• Work request
Repeat the entries below exactly as they appear, with no pictures.

==== Given records ====

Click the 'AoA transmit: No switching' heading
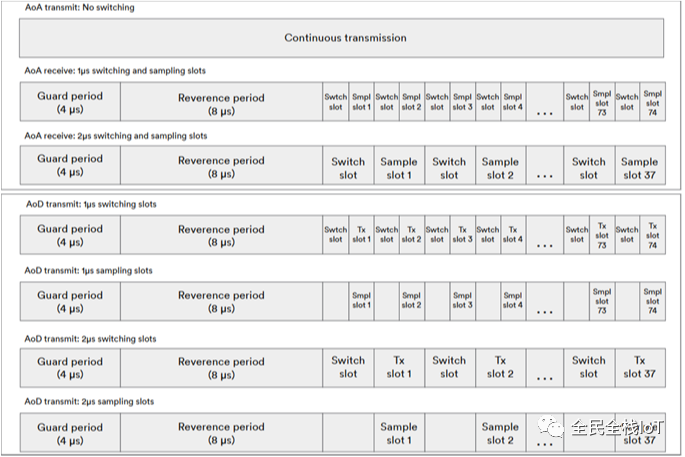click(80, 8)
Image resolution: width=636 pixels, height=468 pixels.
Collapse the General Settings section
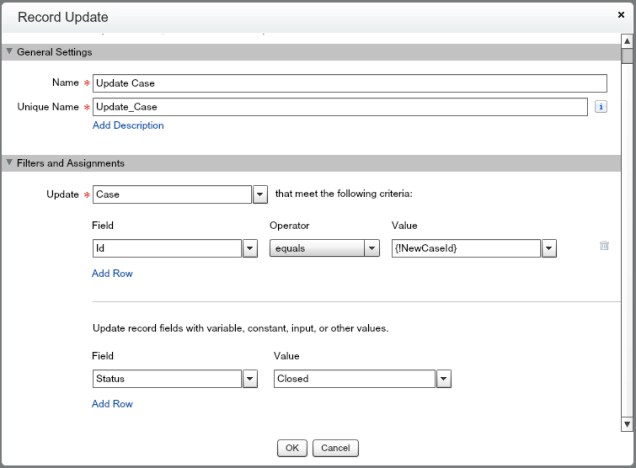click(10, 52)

====

• Exercise response
Click the 'AoA transmit: No switching' heading
click(80, 8)
Image resolution: width=636 pixels, height=468 pixels.
Collapse the General Settings section
click(10, 52)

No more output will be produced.